**Required work:**
Exclude the pictures. Transcribe exactly, and only, the lines from the one holding "The width and" to the end of the material below.

**Records supplied:**
>>
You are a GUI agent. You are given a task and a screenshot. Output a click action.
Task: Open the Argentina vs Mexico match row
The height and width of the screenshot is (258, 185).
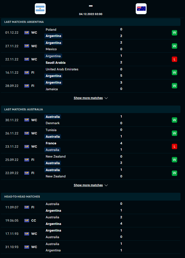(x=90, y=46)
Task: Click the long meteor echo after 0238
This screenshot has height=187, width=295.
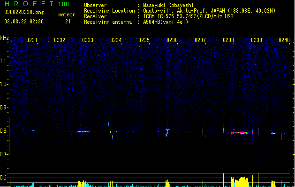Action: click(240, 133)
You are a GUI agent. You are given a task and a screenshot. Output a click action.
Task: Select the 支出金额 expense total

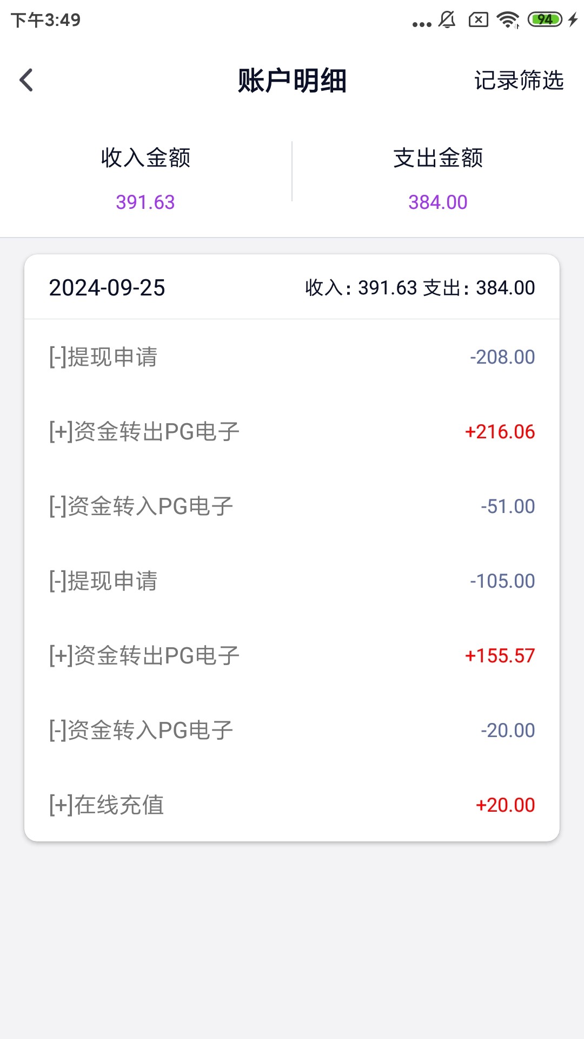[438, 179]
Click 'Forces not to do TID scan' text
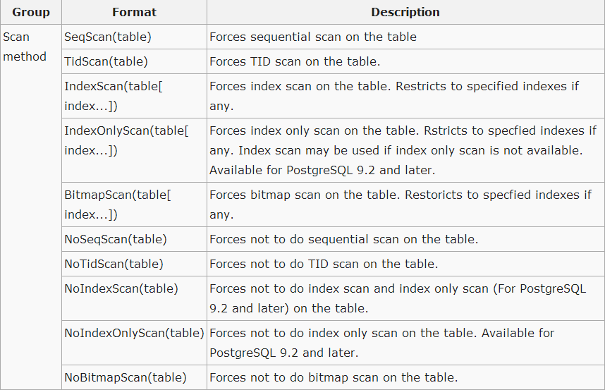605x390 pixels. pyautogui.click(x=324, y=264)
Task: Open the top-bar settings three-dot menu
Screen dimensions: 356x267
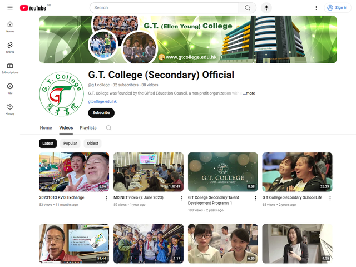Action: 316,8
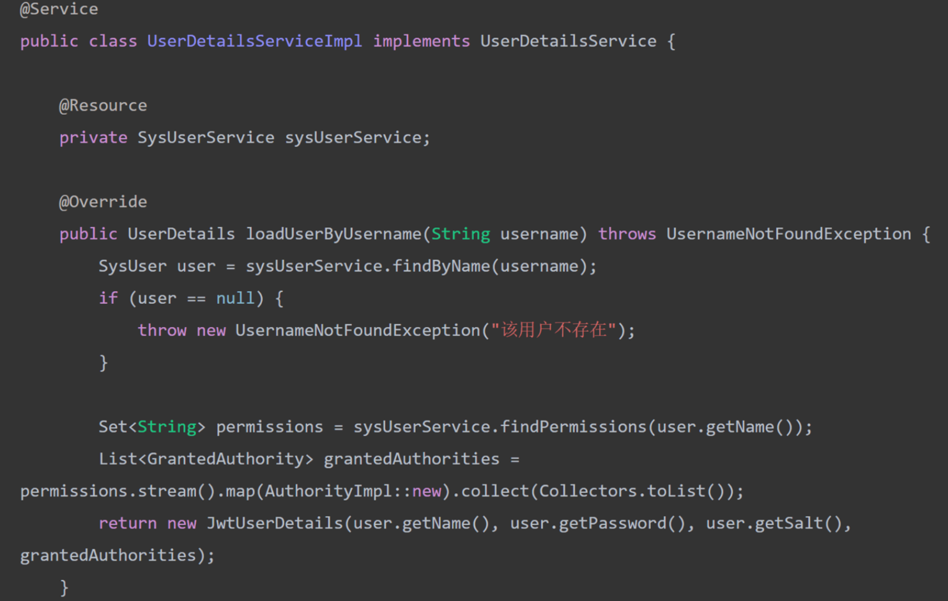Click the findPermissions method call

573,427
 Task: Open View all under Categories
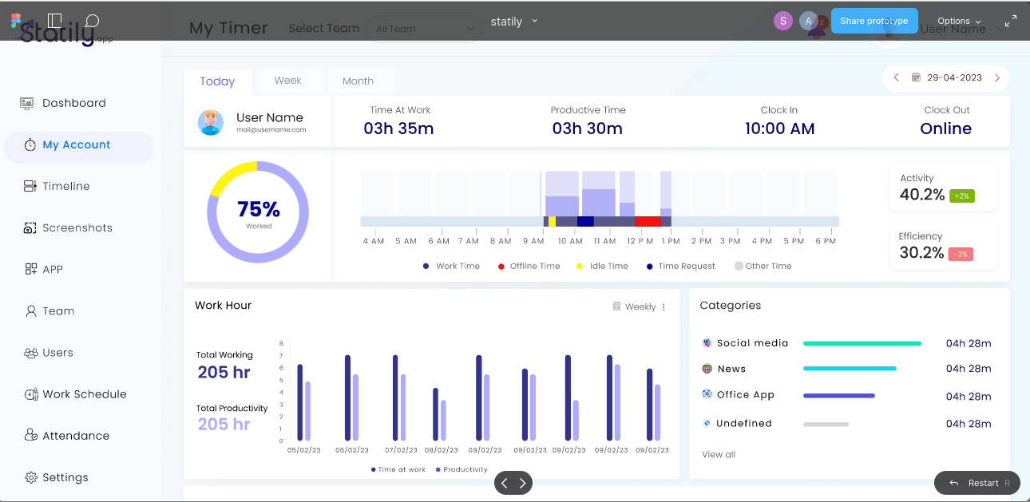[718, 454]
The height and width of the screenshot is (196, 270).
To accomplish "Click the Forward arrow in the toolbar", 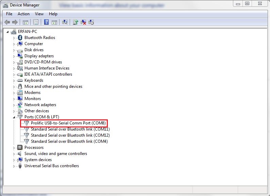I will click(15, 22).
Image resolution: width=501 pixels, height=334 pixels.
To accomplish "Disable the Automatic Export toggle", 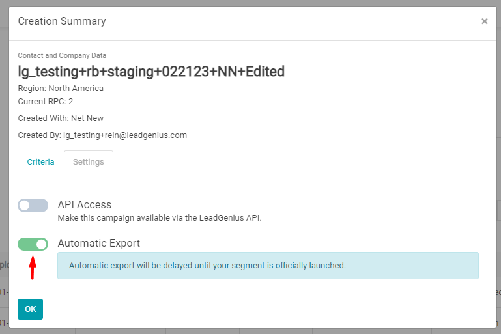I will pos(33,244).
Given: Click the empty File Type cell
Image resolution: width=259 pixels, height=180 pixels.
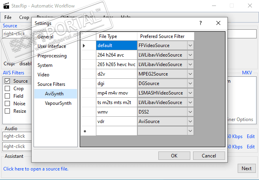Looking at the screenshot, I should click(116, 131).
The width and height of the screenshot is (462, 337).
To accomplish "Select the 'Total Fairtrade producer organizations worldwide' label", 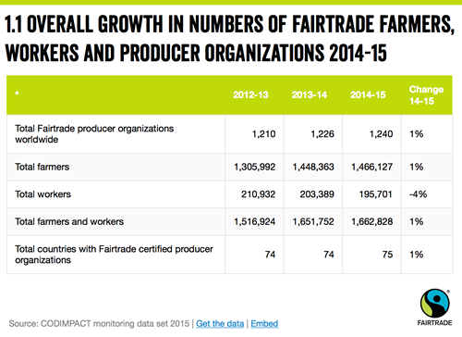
<<
**Written answer:**
The width and height of the screenshot is (462, 337).
To accomplish "Select the 'Total Fairtrade producer organizations worldwide' label", 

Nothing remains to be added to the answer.